ДЕСЯТЫЙ ГОЛОД
Глава шестая. ПРИЗРАК
В камеру вносят длинный пожарный багор со ржавым на конце крюком, — а это означает, что пришел родной заключенному человек, что он уже наверху, на решетках.
Я вскакиваю с нар, влезаю на табурет посреди камеры и сую голову в "трубу" — пологую наверх отдушину: вижу квадратик светлого неба, вижу решетку, но отца нет!
Смешно и грустно вспоминать мне долю свою в качестве узника зиндана! Багор впервые принесли для меня: "О, желанный, думаю, сколько же лет тебе, сколько народу держали тебя в руках, отполировав до блеска!? Ведь раньше, лет сто назад, опускали сюда человека и жил он в яме до самой своей кончины. И на допросы не волокли..."
Фархада в камере нет, его тягают на допросы после обеда. Натыкаясь беспрерывно на табурет, на парашу, по камере слоняется старый Васена: курит вонючую махорку, бормочет громко вслух, выясняя запутанные отношения с галлюцинациями своих наваждений. Часами он может метаться так и бормотать, размахивая руками, и оторвать его от этих занятий не в силах никто на свете. Сегодня Васена особенно глух и невменяем. Он взвинчен чем-то и перепуган. Я пробую к нему достучаться:
— У меня свидание важное, Василий Богданович, уймитесь хоть на минутку, я должен с отцом поговорить, Беда мне будет, если он не услышит!

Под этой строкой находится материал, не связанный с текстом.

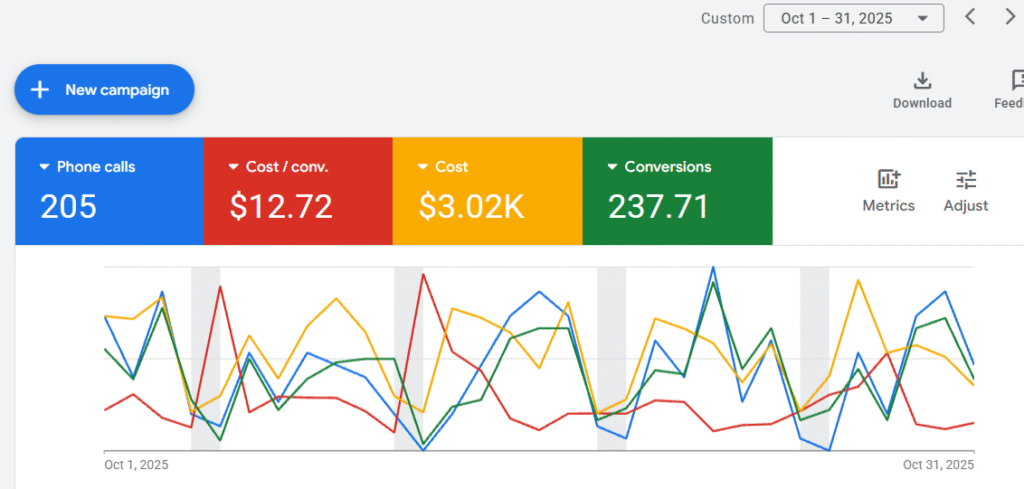Viewport: 1024px width, 489px height.
Task: Click the Oct 31, 2025 axis label
Action: [x=938, y=465]
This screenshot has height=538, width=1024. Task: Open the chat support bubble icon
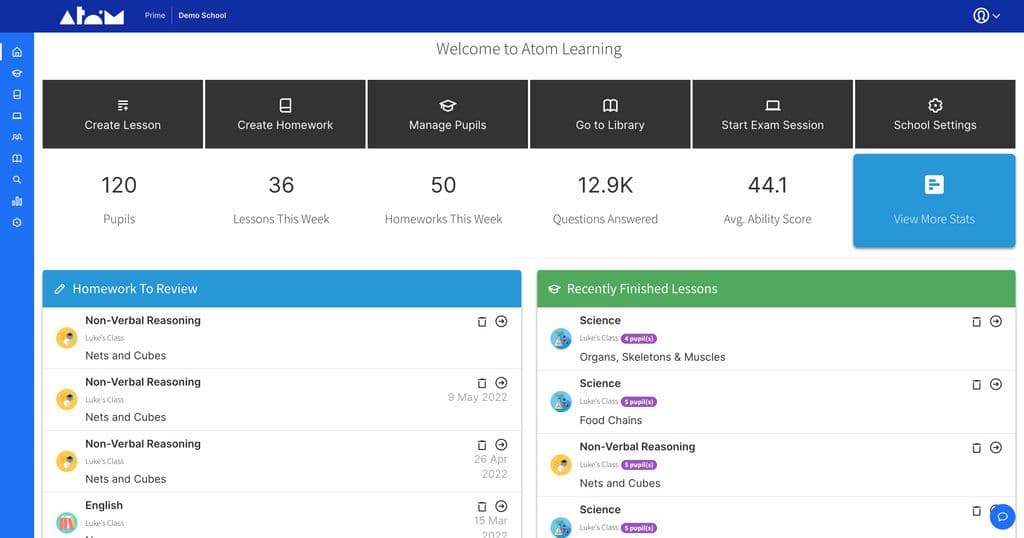(1002, 516)
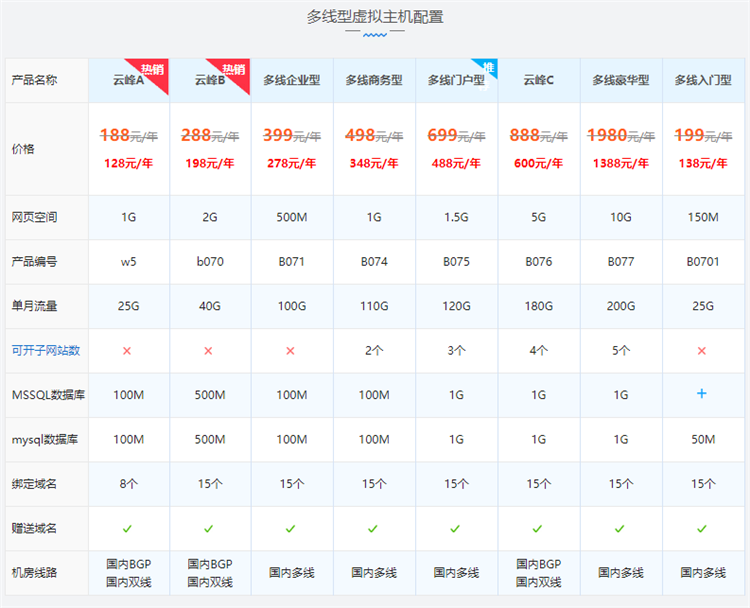Viewport: 750px width, 608px height.
Task: Select the 多线入门型 product header
Action: click(702, 81)
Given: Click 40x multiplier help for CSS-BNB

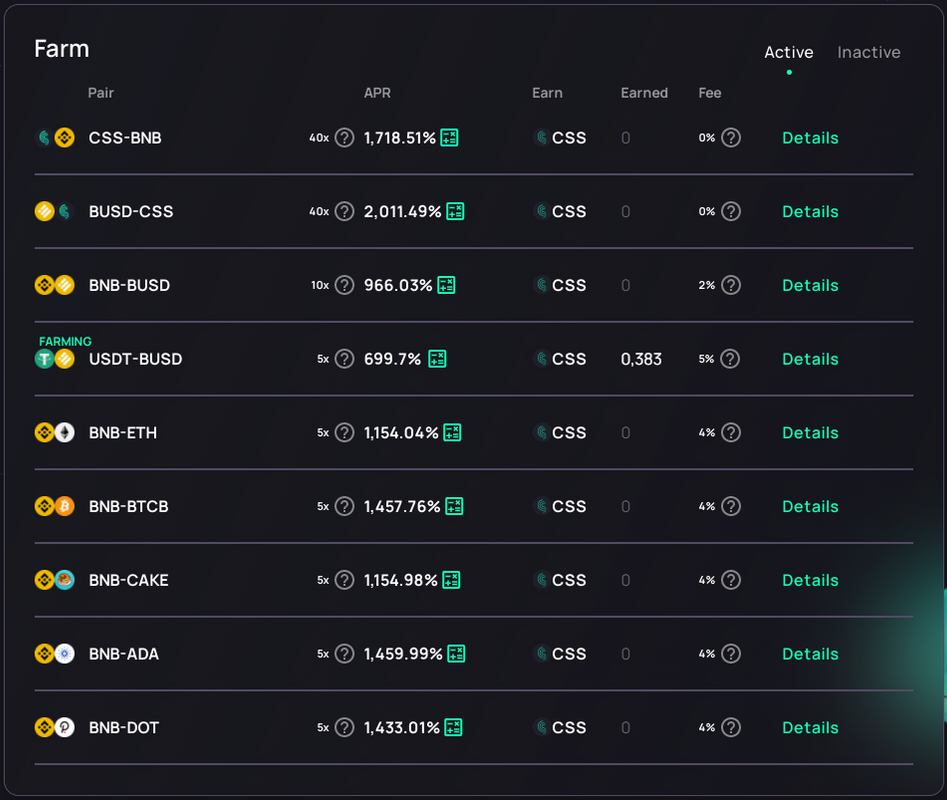Looking at the screenshot, I should 344,138.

Мои просьбы напрасны, хоть кол на голове у него теши - старик от всего разумного отрешен. Я хватаю его за грудки и сильно встряхиваю. Говорю, что заткну ему рот тряпкой, свяжу чем покрепче...
В редкие минуты просветления Васена скудно рассказывал, что родился он на Волыни, батрачил всю жизнь на богатеев, были жена у него, дети. В конце же войны поймали его в лесах и судили военным трибуналом: "За сотрудничество с врагом, за преступления против советских граждан", и "четвертак" влепили, всю катушку, как говорится. Двадцать лет Васена отгрохал на Колыме, а на пять оставшихся, "за раскаяние и добросовестный труд", отправлен был в Бухару на вольное поселение. Он бил себя в грудь, ломал в воздухе руки, он говорил нам с Фархадом в лютой обиде на род человеческий, что жертва он, жертва нелепой ошибки: "Усю войну доблестно партизанил, тильки вот доказать ничего не могу!"

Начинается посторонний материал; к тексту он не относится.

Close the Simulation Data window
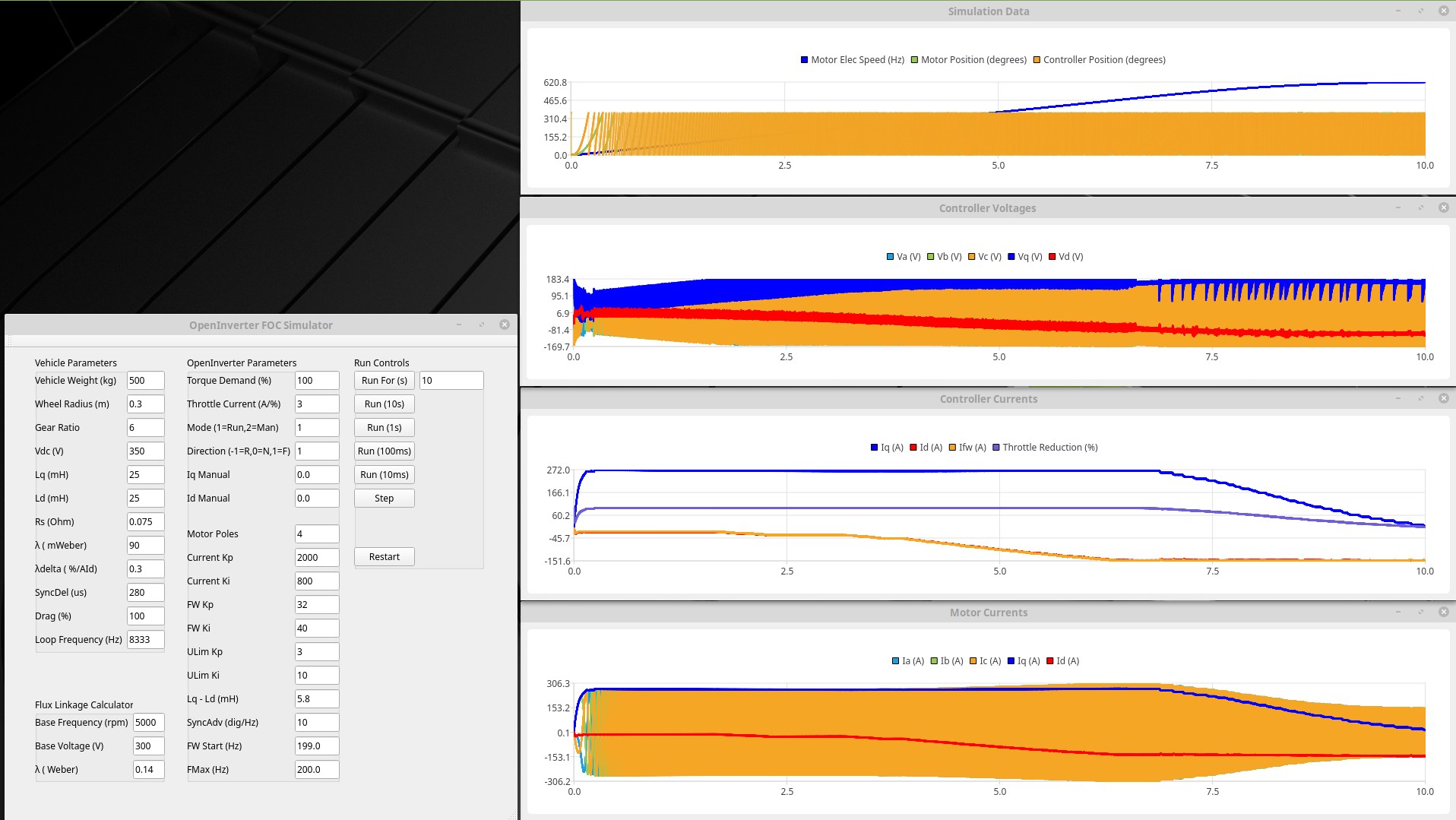Image resolution: width=1456 pixels, height=820 pixels. tap(1443, 11)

Несколько лет прожил Васена в Бухаре, но знойное наше солнце по сей день не растопило его рассудок и душу, навеки закоченевшие. Старик метался по камере, мешая мне и Фархаду. Порой замирал на месте, лицо его вдруг вдохновлялось, с угрюмых морщин слетала обида, он принимался орать и крыть грязным матом: "К обрыву!.." — и вскидывал воображаемое оружие: — "Тра-та-та!" — тарахтел он, уподобляясь ребенку...

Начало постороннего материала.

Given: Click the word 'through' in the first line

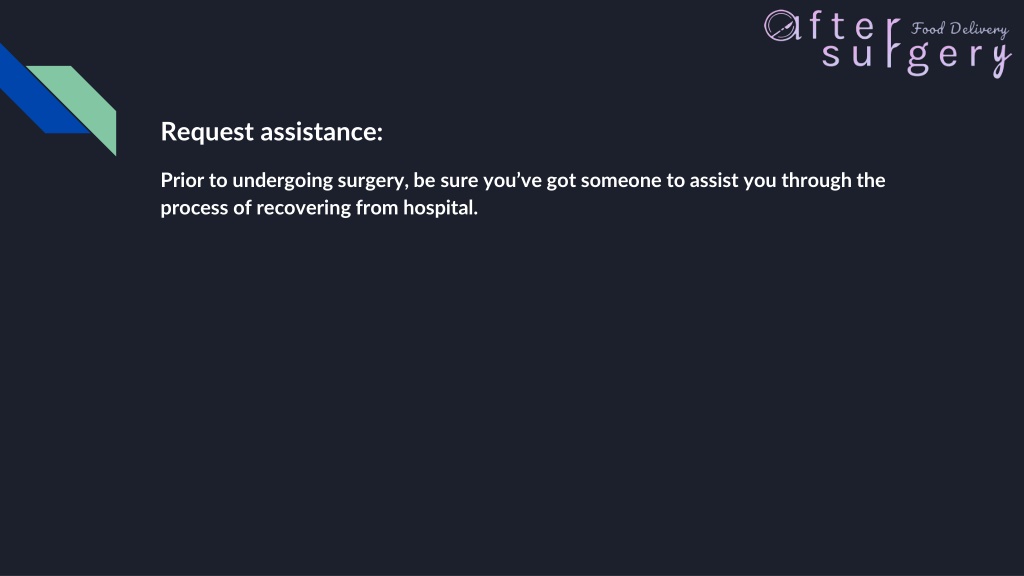Looking at the screenshot, I should point(816,181).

Смердящий бред Васены отравляет воздух камеры. Воздух становится чумным, я чувствую себя на грани обморока. Паутина его бреда цепляется по углам, свисает с потолка липкими нитями: "Сгинь, сгинь, сила нечистая, не томи душу православную, эки повадки завел - добрым людям во сне являться! Чего, скажите, у мальчонки у Пашкиного ручка отсохла? А все из-за него, колдуна малайского... Побежали пацаны спозаранок на речку купаться, а он там уже - окунается, по обычаю своему. Ну и стали мальцы озорничать с ним, камнем угодили разочек-другой; а как наутро проснулся пацан — ручки поднять не может, паралич стался... Его и органы, поди, трепещут, как сучий потрох трепещут, а поделать с ним ничего не могут. Пришли на обыск однажды, всю крепость его перерыли... "Не трожьте, говорил он им, люди служивые, моих книг и молитвенников, на что они вам!?" А органы и не вняли, все в мешках унесли. И что же: как взяла их хворь в оборот, как всякие напасти их скрутили — вмиг одумались, в ножки колдуну повалились: прости, мол, дедушка добрый, отведи беду с лихо-манью от наших детишек-родителей... А ночью этой пришел и ко мне, чертяка, стоит, точно живой. Слышишь, говорит, Васена, будет парнишку мучать! Когда пойдешь наверх к татарину копченому — сознайся, все расскажи: чего ты Пашке топором угрожал? Скажи, говорит, правду: пьяны, мол, были, а через то и на шалость пошли - скидка вам выйдет... Я ведь Стася вашего мертвым поднять могу, а тебя с Пашкой - и подавно!"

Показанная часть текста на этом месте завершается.